* DATA SHOWN
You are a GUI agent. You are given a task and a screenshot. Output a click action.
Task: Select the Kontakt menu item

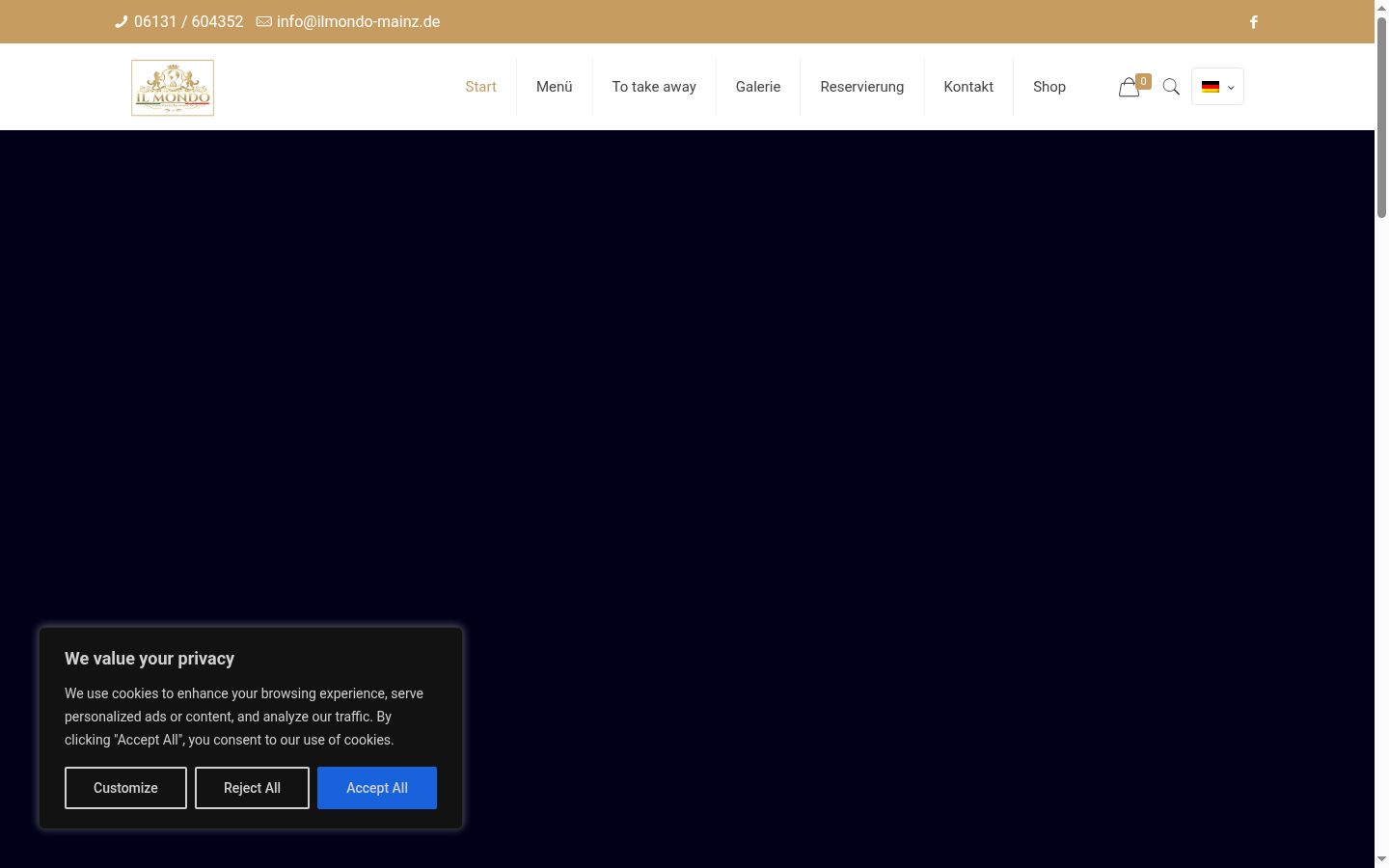(x=968, y=87)
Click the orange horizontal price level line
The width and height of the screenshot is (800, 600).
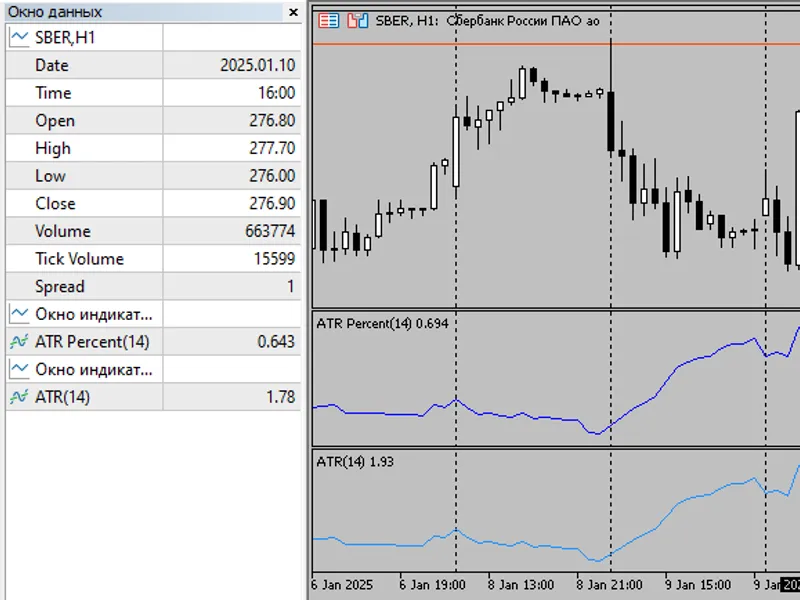point(556,44)
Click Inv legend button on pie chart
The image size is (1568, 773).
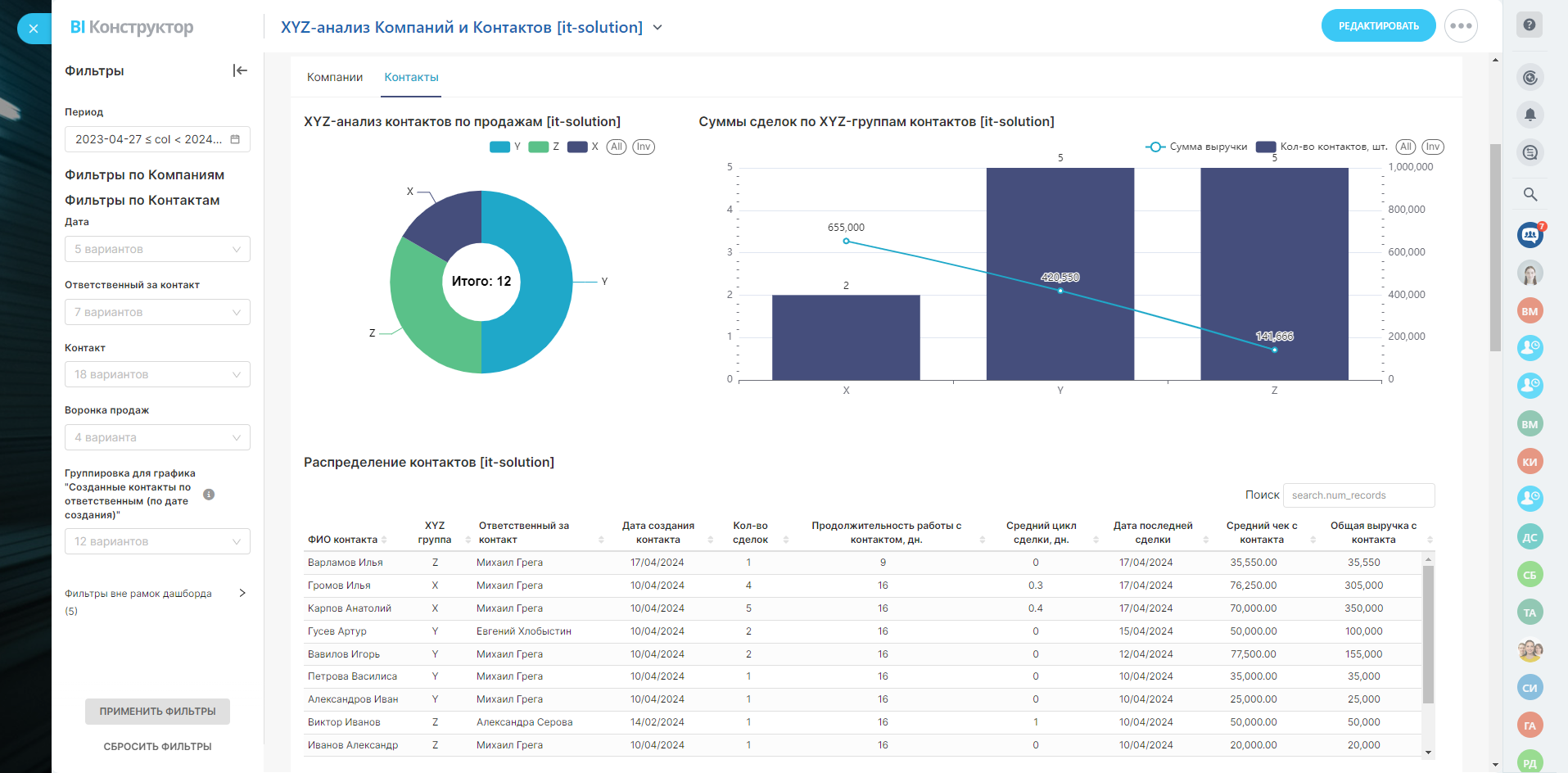[644, 147]
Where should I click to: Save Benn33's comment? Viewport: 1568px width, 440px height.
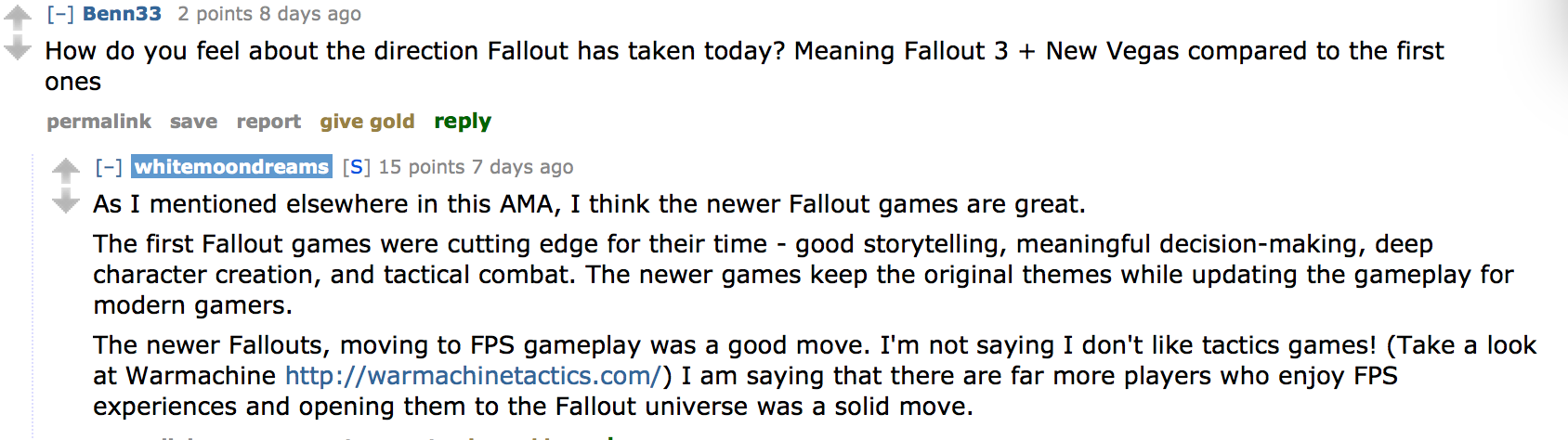pyautogui.click(x=193, y=122)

* INSTRUCTIONS TO FOLLOW
Pictures should be skipped, and the records retyped word for word.

* ANSWER SPACE
You are a GUI agent. You are given a task and a screenshot. Output a click action.
Task: Select the Kontakt menu item

(x=968, y=87)
Click the orange horizontal price level line
The width and height of the screenshot is (800, 600).
point(556,44)
Click Inv legend button on pie chart
The image size is (1568, 773).
[644, 147]
Where should I click to: Save Benn33's comment? Viewport: 1568px width, 440px height.
pyautogui.click(x=193, y=122)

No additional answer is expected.